### What to produce
Up to and including the line containing "1132x804 pixels.", set down each line of the entries below exactly, starting from the first, and leave out the rest.

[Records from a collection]
....

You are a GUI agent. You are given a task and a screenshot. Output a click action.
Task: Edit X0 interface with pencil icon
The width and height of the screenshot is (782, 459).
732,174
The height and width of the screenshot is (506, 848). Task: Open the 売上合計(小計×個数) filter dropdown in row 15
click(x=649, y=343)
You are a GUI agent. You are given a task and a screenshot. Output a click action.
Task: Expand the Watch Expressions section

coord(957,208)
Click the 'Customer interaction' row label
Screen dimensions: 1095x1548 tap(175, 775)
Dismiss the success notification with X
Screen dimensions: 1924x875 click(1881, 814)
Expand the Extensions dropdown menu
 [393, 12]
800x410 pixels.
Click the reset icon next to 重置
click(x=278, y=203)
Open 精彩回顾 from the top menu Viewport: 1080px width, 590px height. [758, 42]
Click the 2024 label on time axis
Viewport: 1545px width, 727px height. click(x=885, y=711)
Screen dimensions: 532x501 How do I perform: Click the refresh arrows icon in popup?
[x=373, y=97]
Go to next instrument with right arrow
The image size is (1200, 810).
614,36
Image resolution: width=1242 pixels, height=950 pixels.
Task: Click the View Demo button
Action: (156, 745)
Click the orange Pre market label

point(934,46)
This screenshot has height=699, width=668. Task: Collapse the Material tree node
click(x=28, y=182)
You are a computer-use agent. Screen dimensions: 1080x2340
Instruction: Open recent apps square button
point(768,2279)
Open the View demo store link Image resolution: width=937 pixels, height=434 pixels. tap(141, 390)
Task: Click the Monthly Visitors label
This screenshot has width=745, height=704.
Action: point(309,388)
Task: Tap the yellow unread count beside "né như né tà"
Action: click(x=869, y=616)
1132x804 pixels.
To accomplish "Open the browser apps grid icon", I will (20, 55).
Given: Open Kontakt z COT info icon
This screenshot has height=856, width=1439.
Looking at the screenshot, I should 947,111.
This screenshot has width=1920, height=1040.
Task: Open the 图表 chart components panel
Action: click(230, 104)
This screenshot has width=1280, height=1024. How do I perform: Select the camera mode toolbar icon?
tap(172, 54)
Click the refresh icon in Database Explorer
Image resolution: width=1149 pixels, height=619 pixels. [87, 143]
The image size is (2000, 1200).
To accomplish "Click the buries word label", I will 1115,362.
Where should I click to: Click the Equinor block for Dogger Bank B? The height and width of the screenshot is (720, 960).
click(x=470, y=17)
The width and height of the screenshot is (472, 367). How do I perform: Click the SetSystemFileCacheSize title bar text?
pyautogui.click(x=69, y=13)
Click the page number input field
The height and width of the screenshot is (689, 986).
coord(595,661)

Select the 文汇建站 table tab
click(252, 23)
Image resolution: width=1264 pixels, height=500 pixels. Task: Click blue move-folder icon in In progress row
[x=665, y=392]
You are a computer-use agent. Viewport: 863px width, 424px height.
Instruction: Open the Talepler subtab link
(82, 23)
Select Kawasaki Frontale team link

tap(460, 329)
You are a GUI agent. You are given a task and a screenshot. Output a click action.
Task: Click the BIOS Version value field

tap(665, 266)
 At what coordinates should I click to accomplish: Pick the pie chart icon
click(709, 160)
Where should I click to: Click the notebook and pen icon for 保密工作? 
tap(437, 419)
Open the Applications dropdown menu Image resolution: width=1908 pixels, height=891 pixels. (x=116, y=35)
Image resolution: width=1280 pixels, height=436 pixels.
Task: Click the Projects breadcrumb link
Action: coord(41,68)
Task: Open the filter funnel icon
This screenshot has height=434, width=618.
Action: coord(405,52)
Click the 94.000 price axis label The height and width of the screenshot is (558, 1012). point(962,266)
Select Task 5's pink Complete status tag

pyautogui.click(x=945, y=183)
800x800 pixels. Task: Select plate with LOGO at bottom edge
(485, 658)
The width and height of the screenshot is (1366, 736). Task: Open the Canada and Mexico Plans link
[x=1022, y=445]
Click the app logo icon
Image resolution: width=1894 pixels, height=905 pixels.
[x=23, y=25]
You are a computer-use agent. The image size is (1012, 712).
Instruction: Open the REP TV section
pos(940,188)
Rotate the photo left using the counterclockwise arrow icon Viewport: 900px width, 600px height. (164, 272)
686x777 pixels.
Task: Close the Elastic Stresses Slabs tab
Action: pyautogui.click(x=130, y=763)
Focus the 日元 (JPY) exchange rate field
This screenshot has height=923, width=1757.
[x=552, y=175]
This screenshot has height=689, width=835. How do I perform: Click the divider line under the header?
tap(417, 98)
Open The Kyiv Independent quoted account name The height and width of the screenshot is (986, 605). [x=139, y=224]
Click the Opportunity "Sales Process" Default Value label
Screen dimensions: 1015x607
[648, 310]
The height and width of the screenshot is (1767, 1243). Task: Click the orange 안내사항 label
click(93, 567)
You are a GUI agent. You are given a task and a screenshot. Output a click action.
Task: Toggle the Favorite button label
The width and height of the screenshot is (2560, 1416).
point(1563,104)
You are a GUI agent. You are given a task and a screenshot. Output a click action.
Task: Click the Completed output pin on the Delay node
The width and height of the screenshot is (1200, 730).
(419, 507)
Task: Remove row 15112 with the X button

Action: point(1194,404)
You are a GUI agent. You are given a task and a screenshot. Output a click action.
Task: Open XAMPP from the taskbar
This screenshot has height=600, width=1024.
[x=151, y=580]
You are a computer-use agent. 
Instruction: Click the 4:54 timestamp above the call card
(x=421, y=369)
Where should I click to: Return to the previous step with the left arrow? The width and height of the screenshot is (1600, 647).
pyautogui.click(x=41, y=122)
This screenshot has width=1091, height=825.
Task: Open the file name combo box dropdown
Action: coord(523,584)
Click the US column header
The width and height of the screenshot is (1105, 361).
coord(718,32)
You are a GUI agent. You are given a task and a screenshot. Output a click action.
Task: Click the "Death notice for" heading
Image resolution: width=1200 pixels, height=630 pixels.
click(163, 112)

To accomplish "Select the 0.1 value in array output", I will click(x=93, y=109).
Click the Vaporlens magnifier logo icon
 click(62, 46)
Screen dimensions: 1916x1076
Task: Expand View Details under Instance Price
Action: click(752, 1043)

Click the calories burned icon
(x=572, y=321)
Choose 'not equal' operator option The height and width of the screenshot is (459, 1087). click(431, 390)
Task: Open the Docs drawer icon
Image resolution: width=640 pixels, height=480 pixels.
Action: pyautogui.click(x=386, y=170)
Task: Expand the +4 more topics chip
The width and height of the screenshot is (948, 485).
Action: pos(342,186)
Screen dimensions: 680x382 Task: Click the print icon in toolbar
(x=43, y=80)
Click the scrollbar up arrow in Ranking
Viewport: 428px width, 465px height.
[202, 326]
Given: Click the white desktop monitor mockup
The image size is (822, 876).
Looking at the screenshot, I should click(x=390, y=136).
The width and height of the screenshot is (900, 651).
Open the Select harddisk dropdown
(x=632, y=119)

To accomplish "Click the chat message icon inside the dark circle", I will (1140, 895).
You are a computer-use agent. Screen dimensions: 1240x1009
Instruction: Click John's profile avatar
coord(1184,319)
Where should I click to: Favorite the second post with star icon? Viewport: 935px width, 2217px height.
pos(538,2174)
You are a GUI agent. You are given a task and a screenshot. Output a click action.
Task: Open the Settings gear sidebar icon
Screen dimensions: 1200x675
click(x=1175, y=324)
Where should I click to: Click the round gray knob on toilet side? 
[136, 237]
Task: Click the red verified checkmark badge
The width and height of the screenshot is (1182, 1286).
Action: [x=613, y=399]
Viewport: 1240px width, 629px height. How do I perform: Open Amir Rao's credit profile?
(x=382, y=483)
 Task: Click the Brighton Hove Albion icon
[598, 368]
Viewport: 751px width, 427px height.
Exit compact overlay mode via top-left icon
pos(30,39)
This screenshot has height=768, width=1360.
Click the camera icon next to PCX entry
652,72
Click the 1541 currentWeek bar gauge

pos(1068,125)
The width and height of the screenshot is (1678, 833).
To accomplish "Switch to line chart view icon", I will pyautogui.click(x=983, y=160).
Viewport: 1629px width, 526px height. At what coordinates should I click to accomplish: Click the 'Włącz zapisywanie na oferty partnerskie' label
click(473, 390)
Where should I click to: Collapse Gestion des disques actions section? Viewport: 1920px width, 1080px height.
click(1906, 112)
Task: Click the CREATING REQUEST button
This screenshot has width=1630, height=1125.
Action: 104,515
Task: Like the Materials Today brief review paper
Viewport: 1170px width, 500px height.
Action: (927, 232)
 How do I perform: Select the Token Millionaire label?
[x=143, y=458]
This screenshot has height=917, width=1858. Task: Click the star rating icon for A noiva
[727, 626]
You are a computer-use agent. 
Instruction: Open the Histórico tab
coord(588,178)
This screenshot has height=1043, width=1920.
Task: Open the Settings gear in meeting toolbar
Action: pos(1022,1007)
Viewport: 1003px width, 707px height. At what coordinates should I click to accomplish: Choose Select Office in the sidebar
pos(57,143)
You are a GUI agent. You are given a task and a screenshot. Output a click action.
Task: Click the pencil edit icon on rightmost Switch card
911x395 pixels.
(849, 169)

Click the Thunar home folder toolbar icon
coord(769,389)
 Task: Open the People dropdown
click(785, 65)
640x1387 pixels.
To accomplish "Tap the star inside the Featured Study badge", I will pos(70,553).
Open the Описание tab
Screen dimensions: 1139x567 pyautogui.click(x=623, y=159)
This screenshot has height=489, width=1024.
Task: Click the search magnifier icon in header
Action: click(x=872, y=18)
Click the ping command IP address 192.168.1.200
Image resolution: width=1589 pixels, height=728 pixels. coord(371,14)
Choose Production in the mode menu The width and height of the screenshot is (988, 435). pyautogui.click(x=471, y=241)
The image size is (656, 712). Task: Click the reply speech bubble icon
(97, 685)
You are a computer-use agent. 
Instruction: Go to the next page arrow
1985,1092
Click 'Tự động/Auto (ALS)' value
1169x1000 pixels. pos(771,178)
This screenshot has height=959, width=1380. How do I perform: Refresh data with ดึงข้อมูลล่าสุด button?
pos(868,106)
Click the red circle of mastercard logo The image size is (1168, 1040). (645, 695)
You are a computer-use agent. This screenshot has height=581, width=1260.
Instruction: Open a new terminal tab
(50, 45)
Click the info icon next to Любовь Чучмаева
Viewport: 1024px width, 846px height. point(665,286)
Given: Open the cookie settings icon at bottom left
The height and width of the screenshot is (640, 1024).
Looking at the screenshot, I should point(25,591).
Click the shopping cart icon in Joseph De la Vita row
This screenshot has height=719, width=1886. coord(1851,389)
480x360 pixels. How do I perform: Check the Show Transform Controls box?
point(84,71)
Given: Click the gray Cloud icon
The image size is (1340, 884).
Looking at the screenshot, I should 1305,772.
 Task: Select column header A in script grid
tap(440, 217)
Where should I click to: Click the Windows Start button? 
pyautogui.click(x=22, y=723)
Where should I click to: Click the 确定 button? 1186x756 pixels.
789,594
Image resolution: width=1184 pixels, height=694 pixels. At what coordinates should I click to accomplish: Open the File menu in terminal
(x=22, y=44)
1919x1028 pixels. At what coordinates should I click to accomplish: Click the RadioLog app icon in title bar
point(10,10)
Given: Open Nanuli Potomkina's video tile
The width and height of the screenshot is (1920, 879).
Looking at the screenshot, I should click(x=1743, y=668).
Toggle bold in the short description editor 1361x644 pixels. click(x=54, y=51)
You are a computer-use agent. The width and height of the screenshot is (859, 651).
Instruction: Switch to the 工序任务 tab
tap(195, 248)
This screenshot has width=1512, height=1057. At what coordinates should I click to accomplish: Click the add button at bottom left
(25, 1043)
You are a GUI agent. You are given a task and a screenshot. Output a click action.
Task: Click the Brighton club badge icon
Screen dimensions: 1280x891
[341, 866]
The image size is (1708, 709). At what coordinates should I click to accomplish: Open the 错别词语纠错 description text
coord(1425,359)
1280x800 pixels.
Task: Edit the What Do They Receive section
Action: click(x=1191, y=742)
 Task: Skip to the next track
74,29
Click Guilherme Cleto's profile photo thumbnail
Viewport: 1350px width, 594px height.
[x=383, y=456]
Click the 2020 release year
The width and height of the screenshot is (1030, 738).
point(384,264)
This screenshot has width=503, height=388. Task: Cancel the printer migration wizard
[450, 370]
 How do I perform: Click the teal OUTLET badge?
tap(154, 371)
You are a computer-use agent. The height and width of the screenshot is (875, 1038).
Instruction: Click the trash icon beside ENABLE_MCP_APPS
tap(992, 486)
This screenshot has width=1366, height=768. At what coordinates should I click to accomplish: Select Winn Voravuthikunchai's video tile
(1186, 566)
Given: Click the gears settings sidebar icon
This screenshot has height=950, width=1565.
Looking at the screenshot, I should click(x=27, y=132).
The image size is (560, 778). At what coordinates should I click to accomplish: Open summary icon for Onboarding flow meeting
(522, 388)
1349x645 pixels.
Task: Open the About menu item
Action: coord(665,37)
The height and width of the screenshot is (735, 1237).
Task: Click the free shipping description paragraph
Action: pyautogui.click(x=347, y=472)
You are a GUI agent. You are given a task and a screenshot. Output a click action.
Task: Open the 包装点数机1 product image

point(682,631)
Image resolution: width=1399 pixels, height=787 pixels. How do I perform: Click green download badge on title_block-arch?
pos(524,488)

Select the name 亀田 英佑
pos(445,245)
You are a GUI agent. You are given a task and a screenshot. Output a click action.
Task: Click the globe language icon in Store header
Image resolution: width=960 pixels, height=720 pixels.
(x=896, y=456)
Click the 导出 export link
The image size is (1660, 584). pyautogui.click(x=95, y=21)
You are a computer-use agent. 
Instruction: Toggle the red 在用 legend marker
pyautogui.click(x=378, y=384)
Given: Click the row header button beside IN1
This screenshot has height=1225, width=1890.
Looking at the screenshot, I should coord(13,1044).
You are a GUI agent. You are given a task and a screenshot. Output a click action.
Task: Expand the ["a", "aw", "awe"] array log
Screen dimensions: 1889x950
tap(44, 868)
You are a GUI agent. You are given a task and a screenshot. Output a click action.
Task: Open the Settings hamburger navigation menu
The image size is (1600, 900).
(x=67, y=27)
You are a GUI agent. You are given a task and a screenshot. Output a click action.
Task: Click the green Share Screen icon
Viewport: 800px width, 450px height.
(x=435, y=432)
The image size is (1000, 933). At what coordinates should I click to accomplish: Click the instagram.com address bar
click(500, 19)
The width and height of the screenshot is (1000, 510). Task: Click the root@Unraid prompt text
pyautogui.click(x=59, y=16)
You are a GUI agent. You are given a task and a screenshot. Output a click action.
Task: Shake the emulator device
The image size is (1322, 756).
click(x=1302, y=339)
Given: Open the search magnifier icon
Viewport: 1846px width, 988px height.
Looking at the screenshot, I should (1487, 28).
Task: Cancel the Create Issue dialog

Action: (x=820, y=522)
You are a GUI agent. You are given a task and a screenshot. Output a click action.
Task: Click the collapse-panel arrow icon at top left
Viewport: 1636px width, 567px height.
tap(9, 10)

....

### Task output
You are a GUI agent. You are given a task and a screenshot. Output a click action.
Task: Edit X0 interface with pencil icon
The width and height of the screenshot is (782, 459).
732,174
The height and width of the screenshot is (506, 848). Task: Open the 売上合計(小計×個数) filter dropdown in row 15
click(x=649, y=343)
You are a GUI agent. You are given a task and a screenshot. Output a click action.
Task: Expand the Watch Expressions section

coord(957,208)
Click the 'Customer interaction' row label
Screen dimensions: 1095x1548 tap(175, 775)
Dismiss the success notification with X
Screen dimensions: 1924x875 click(1881, 814)
Expand the Extensions dropdown menu
 [393, 12]
800x410 pixels.
Click the reset icon next to 重置
click(x=278, y=203)
Open 精彩回顾 from the top menu Viewport: 1080px width, 590px height. [758, 42]
Click the 2024 label on time axis
Viewport: 1545px width, 727px height. click(x=885, y=711)
Screen dimensions: 532x501 How do I perform: Click the refresh arrows icon in popup?
[x=373, y=97]
Go to next instrument with right arrow
The image size is (1200, 810).
614,36
Image resolution: width=1242 pixels, height=950 pixels.
Task: Click the View Demo button
Action: (156, 745)
Click the orange Pre market label

point(934,46)
This screenshot has height=699, width=668. Task: Collapse the Material tree node
click(x=28, y=182)
You are a computer-use agent. Screen dimensions: 1080x2340
Instruction: Open recent apps square button
point(768,2279)
Open the View demo store link Image resolution: width=937 pixels, height=434 pixels. tap(141, 390)
Task: Click the Monthly Visitors label
This screenshot has width=745, height=704.
Action: point(309,388)
Task: Tap the yellow unread count beside "né như né tà"
Action: click(x=869, y=616)
1132x804 pixels.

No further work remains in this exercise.